Professor Martin Devlin says the new diploma is the result of an increasing number of inquiries to the University about ongoing qualifications in the field of governance.

He says the new programme provides an important new tool, given that many recent corporate and institutional failures, in New Zealand and overseas, have been failures in governance as much as failures by management.

Discussions with the governance community, the Institute of Directors, independent consultants, Crown Companies Monitoring and Advisory Unit, as well as practitioners of governance, revealed a need for governance education in general and some areas in particular.

Those areas include:
• Governance and strategy
• Current issues in governance
• Best governance practices private, public, and voluntary
• An understanding of the principles of good governance in the New Zealand context
• Research in, and theory of, governance
• Local case studies in governance
• Duties, roles, and responsibilities of directors
• Legal and ethical studies
• Business-related skills development in governance.

Professor Devlin says the new qualification will cover all of those areas, providing a comprehensive and thorough understanding of all facets of governance, based on current research, publications and best practice guidelines.

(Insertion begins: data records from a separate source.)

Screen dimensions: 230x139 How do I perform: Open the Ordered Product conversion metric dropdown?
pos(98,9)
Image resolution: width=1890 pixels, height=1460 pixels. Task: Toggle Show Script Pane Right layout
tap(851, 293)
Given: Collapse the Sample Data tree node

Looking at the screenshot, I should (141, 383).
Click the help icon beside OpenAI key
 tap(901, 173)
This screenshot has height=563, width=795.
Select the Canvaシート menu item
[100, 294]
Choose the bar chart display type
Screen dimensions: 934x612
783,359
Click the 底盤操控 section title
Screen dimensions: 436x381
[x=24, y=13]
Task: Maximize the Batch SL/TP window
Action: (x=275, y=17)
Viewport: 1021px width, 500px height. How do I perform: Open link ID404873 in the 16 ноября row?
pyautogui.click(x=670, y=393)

Under the Companies Act, directors are responsible for the management of the company so one way of looking at the role of governance is that of providing strategic direction for organisations, or managing the managers, Professor Devlin says. While authority and resources may be delegated to appointed managers, it is the directors or board members who are ultimately responsible for the success or otherwise of the organisation.

Professor Devlin says failure to properly perform the duties of directors may result in severe criminal and civil penalties, including substantial fines and terms of imprisonment.

Similar, less substantial outcomes apply to board members of public and voluntary organisations. Above all, there are the social costs of organisational failure and the damage to the reputations of those involved.

He says the new qualification will allow students to understand and appreciate what constitutes best governance practice, to help organisations and companies achieve the goals expected of them by their stakeholders and owners.

The diploma is available extramurally and enrolments are already high.